Prof. K.H. Nicolaides
Harris Birthright Research Centre for Fetal Medicine
King's College Hospital, Denmark Hill
London SE5 9RS (UK)
Objective: To examine the clinical implementation of chromosome-selective sequencing of cell-free DNA (cfDNA) in maternal blood and an algorithm that relies on the lower fetal fraction contribution of the 2 fetuses in the assessment of risk for trisomies in twin pregnancies. Methods: Risk for trisomies 21, 18 and 13 by cfDNA testing were estimated in stored plasma samples obtained at 11-13 weeks' gestation from 207 pregnancies with known outcome and prospectively in 68 twin pregnancies undergoing screening at 10-13 weeks. Results: Risk scores for trisomies were provided for 192 (92.8%) of stored plasma and for 63 (92.6%) of the prospective cases. In the retrospective study, 10 of 11 trisomic pregnancies were correctly identified with no false positive results. In the prospective study, 3 trisomic pregnancies were correctly identified with no false positive results. The median of the lower fetal fraction in the prospective study of twins was 7.4% (IQR range 5.9-10.0%), which was lower than in our previous study in singletons (median 10.0%, IQR 7.8-13.0%). Conclusions: cfDNA testing in twins is feasible but the reporting rate of results is lower than in singletons due to a lower fetal fraction.

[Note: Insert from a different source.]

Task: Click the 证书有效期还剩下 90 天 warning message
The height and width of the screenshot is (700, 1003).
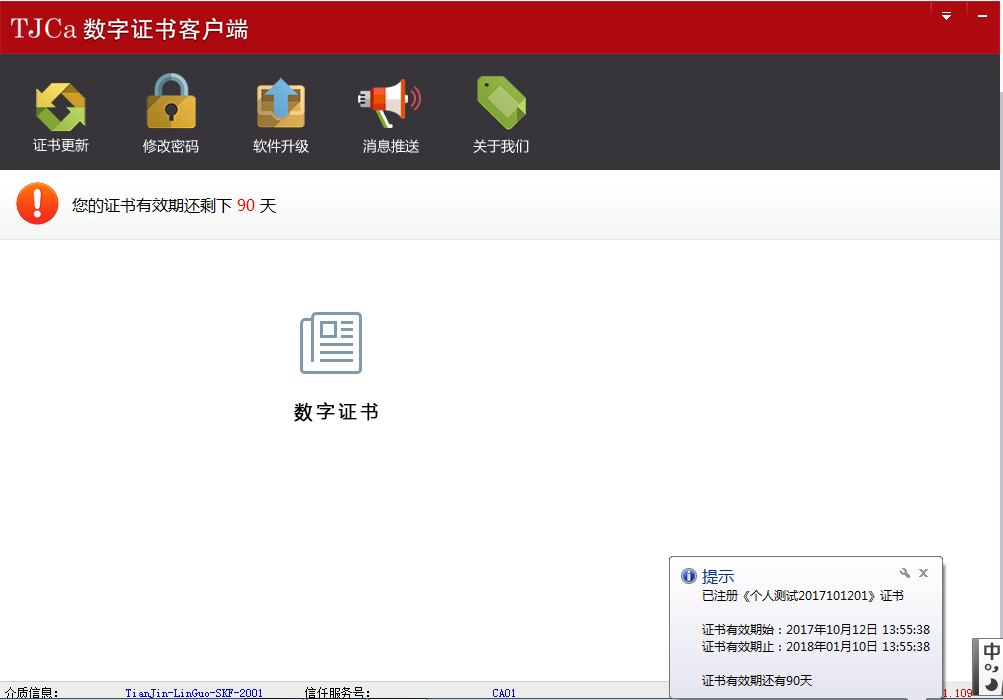Action: point(174,206)
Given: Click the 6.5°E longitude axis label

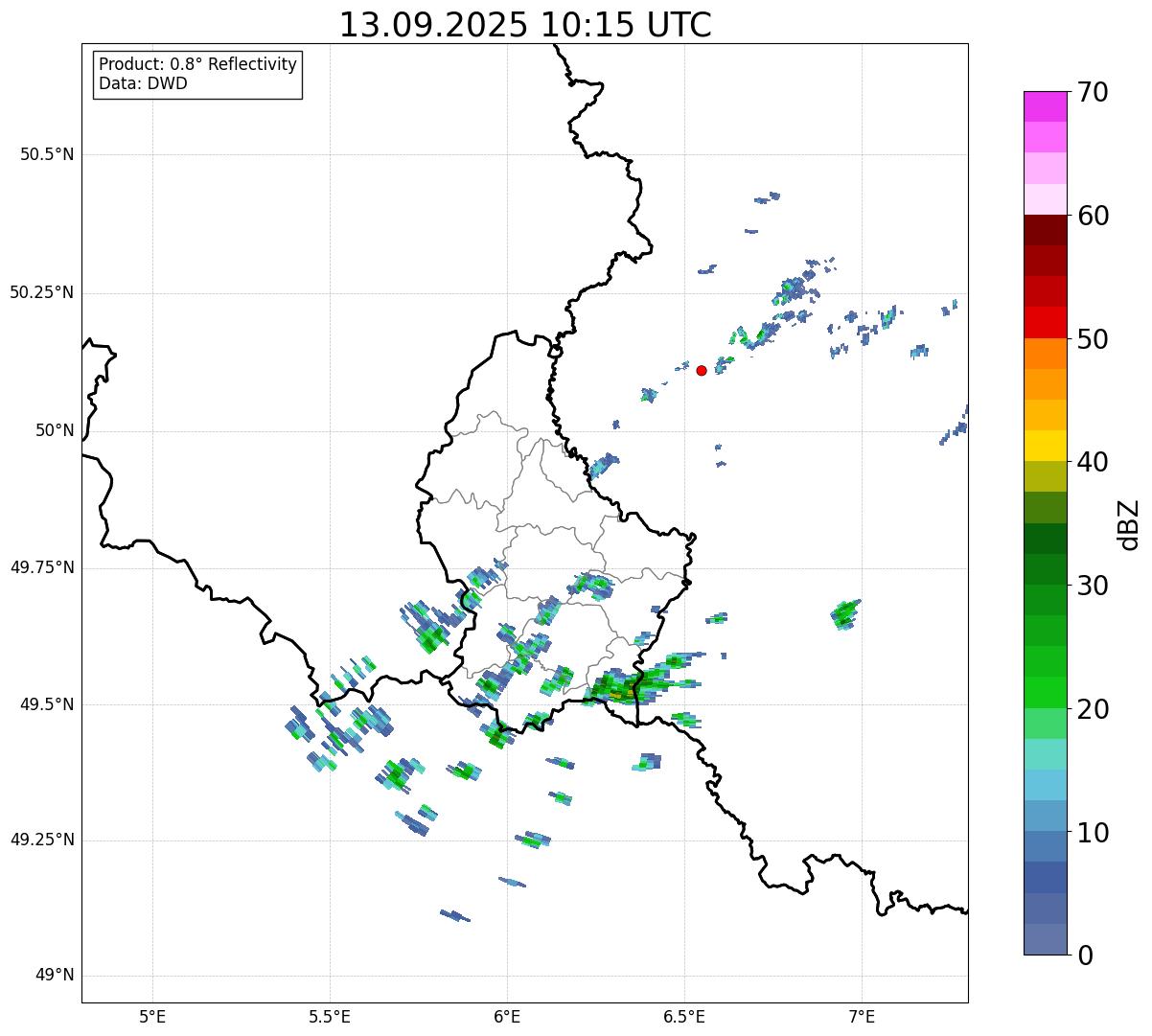Looking at the screenshot, I should click(x=684, y=1016).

© 2013 S. Karger AG, Basel
In singleton pregnancies, cell-free DNA (cfDNA) testing in maternal blood can detect about 99% of cases of trisomy 21, about 97% of trisomy 18 and 92% of trisomy 13, with respective false positive rates of <0.1, <0.2 and 0.2% . In cfDNA testing the ability to detect the small increase in the amount of a given chromosome in maternal plasma in a trisomic compared to a disomic pregnancy is directly related to the relative proportion of the fetal to maternal origin of the cfDNA. When the fetal fraction is low, it is more difficult to discriminate between aneuploid and euploid pregnancies and a minimum fraction of about 4% is currently necessary for accurate cfDNA analysis [2,3,4,5,6].
In twin pregnancies, cfDNA testing is more complex than in singleton pregnancies because the 2 fetuses could be either monozygotic, which are therefore genetically identical, or dizygotic, in which case only 1 fetus is likely to have aneuploidy when present. There is evidence that in dizygotic twins each fetus can contribute different amounts of cfDNA into the maternal circulation, which could vary by nearly twofold [7,8]. It is therefore possible that in a dizygotic twin pregnancy discordant for aneuploidy, the fetal fraction of the affected fetus is below the threshold of 4% for successful cfDNA testing. This could lead to an erroneous result of low risk for aneuploidy because a high contribution from the disomic co-twin could result in a satisfactory total fetal fraction. To avoid this potential mistake it was proposed that in cfDNA testing in twin pregnancies the lower fetal fraction of the 2 fetuses, rather than the total, should be estimated in the assessment of risk for aneuploidies .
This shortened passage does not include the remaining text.